Yoku menjelaskan lebih mengejutkan kami petani sawit yaitu Program sarana prasarana (Sarpras) sawit untuk petani semakin gak jelas setelah terbitnya Kepdirjenbun Nomor 62/2023 tentang pedoman teknis sarpras dengan Kepdirjenbun yang lama saja serapan Sarpras tiap tahun hampir nol persen.
Yoku menuturkan salah satu pasalnya mengunci petani melalui kewajiban 30% modal kerja dari nilai investasi.
“Ini suatu kemustahilan buat kami petani sawit dengan segala keterbatasan kami, apalagi dana 30% itu harus mengendap selama satu tahun berturut-turut,” ujarnya.
Dicontohkan Yoku, saat petani sawit mengajukan dana pembangunan pabrik sawit kapasitas 15 ton TBS per jam. Kurang lebih dibutuhkan dana sebesar Rp 100 miliar yang diusulkan kepada BPDPKS (bukan APBN) melalui Ditjenbun. Ini artinya kami harus menyiapkan dana “mati” yang terendap sebesar Rp 30 miliar selama 1 tahun. Makanya petani sawit berpandangan usulan ini tidak masuk akal dan mengawang-awang.
“Jadi wajar saja usulan pabrik sawit oleh saudara kami dari Papua Barat mandek karena dikunci oleh kewajiban modal kerja 30% tersebut, demikian juga usulan PKS Mini dari Kalimantan Barat, Banten, Aceh, Sumatera Barat, semua pada balik kanan dan lemas begitu ada persyaratan tersebut,” jelasnya.

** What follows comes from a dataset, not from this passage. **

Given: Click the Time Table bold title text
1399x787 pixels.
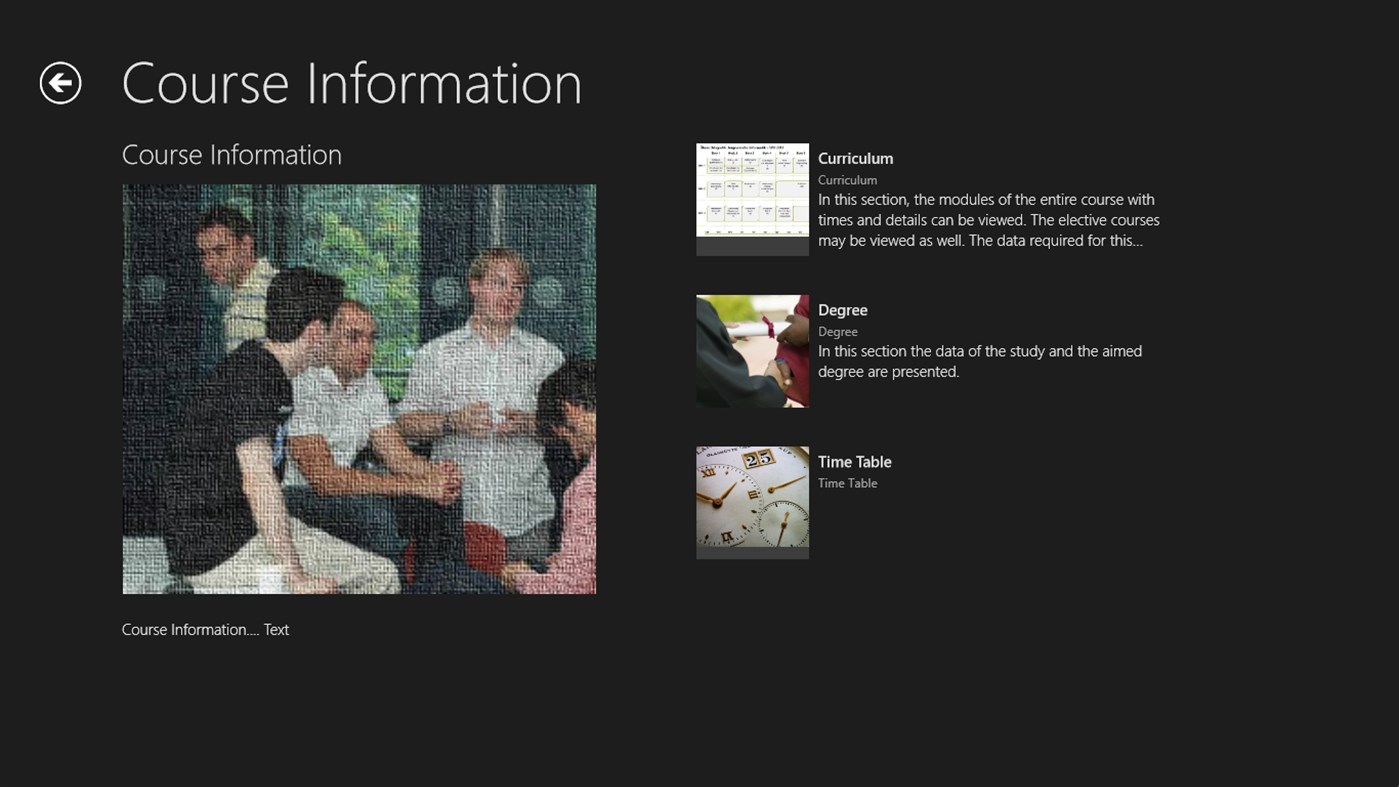Looking at the screenshot, I should click(854, 462).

“Saya mendengar alasan Dirjenbun memasukkan Pasal Mematikan tersebut dikarenakan Pak Dirjenbun takut PKS akan mangkrak jika tidak ada modal kerja dari petani sawit. Bagi saya ini tidak masuk akal sebab dana yang kami ajukan adalah dana kami sendiri yang dikelola oleh BPDPKS dan lagian. Bukankah kami sudah investasi sebanyak Rp375 Milyar melalui penyertaan kebun sawit kami seluas 3.750 hektar dalam persyaratan Sarpras PKS tersebut. Memastikan supaya PKS berjalan nantinya bukan dengan cara seperti itu, tapi harusnya dengan cara pendampingan setelah PKS berdiri,” lanjut Yoku.
“Pak Wapres sudah mengetahui semua ini, karena Pak Wapres beberapa hari ini berkantor di Papua. Wajar Pak Wapres terkejut karena persetujuan pendirian PKS di Papua Barat tersebut adalah langsung diserahkan Wapres ke Petani Sawit Manokwari melalui Koperasi Arfak Sejahtera (bulan Juli 2023) di Kab Manokwari” kata Yoku.
Yoku menguraikan dirinya mendengar langsung saat Wapres ke Kabupaten Manokwari untuk peninjauan kebun PSR dan pencanangan pabrik sawit rakyat di Koperasi Arfak Sejahtera. Disitu, Wapres sangat prihatin dan bicara tegas supaya pabrik sawit petani cepat dibangun karena sifatnya darurat dan segera, berkali-kali-dikatakan Wapres di acara tersebut bahwa situasi darurat.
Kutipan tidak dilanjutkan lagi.